Unser Ziel ist es für die verschiedenen Gruppierungen eine fundierte Grundlage über die biodynamische Landwirtschaft und angrenzende Themenfelder zu bieten. Das stösst auf Interesse sowohl bei Bauern und Bäuerinnen als auch innovativen Verarbeitern und Vermarktern und Konsumenten, die mehr als nur gesunde Lebensmittel erzeugen, verarbeiten, vermarkten bzw. zu sich nehmen wollen. Dies entspricht dem heutigen Trend eines reflektieren Umgangs mit Lebensmitteln. Was die Teilnehmerinnen und Teilnehmer damit schlussendlich anfangen, bleibt diesen überlassen.
Bernhard Freyer: Alle die ein praktisches, ökonomisches und künstlerisches oder philosophisches Interesse an der biodynamischen Wirtschaftsweise haben, sollen damit angesprochen werden.
Bernhard Freyer: Die wesentlichen Grundgedanken leiten das Seminar und die Ausführungen der Dozentinnen – aber: Rudolf Steiners Ideen bedürfen – und das ist sicherlich auch in seinem Sinne – einer kritischen Reflexion und Weiterentwicklung, einer Infragestellung oder aber auch Bestätigung.
Bernhard Freyer: Wie auch von Rudolf Steiner ausgeführt, aber häufig übersehen, trennt er Naturwissenschaften von Geisteswissenschaften.

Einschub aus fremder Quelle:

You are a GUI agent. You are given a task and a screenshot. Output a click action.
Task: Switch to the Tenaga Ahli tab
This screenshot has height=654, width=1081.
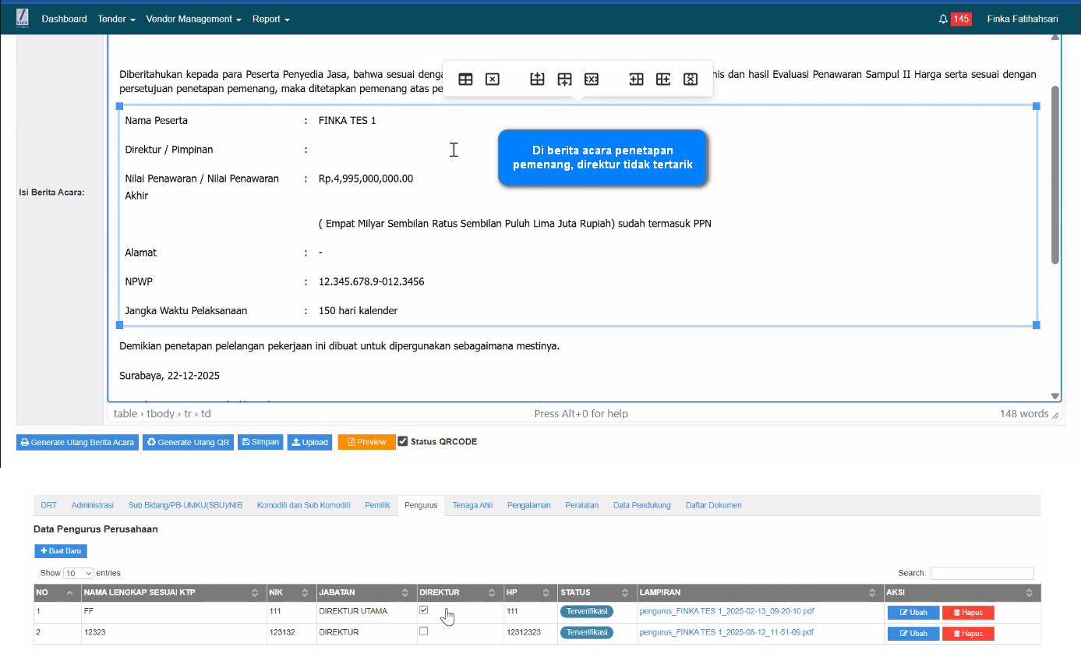coord(472,505)
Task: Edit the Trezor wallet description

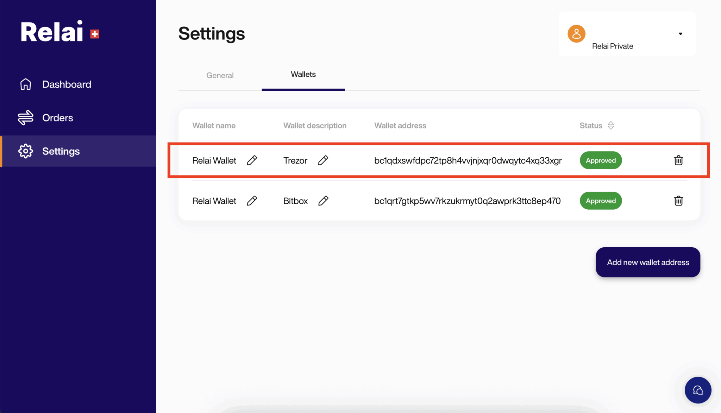Action: point(323,160)
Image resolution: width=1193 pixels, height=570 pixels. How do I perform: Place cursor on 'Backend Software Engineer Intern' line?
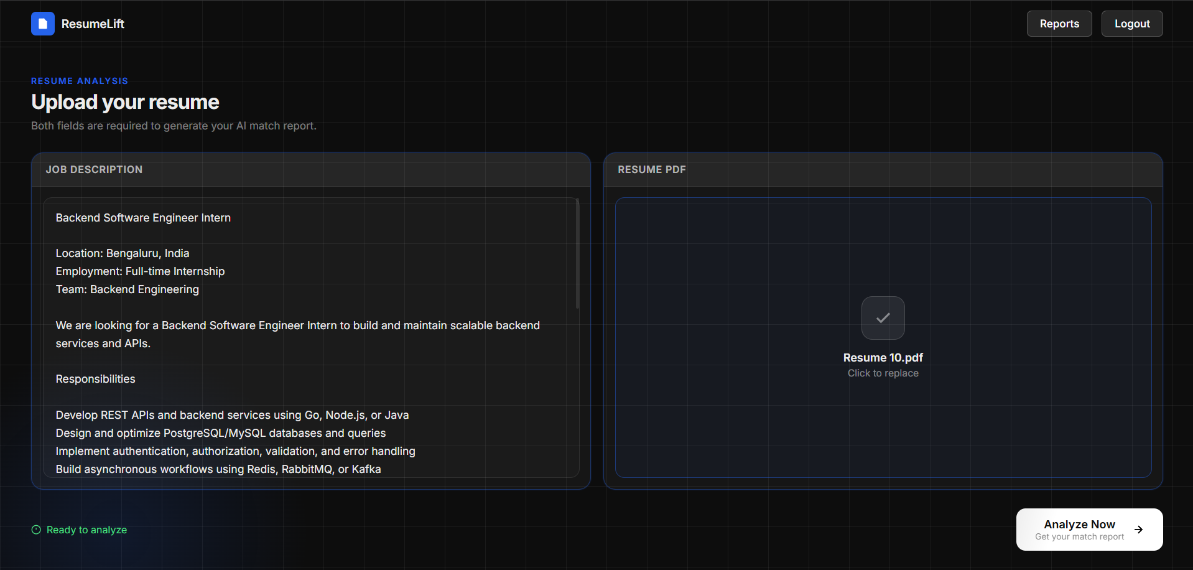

Die Naturwissenschaften unterliegen denselben Prüfmechanismen und methodischen Ansprüchen wie sonst auch. Teilweise wurden spezifische Methoden entwickelt, wie z.B. in der Lebensmittelqualitätsbewertung, das macht Sinn, und diese Methoden können auch mit herkömmlichen Produkten eingesetzt werden. Naturwissenschaften entwickeln laufend neue Methoden und verfeinern diese, um Phänomene in der Natur besser zu verstehen. Vieles basiert auf Hypothesen, ist vorläufig. So auch was den biodynamischen Landbau anbetrifft. Das wird zuweilen nicht präzise kommuniziert. Was nicht bewiesen ist, bleibt eine Hypothese, wie eben sonst in den Wissenschaften auch. Interessant in diesem Zusammenhang sind die biodynamischen Winzer – renommierte Betriebe, die auf dem Weltmarkt ihre Weine vertreiben und seinerzeit mit der Umstellung ein sehr hohes ökonomisches Risiko eingegangen sind – sie werden das nicht „aus Spaß“ unternommen haben, sondern aus der Erkenntnis einer zunehmenden Bodenqualität, Pflanzengesundheit und Weinqualität, welche die biodynamisch Methode ermöglicht.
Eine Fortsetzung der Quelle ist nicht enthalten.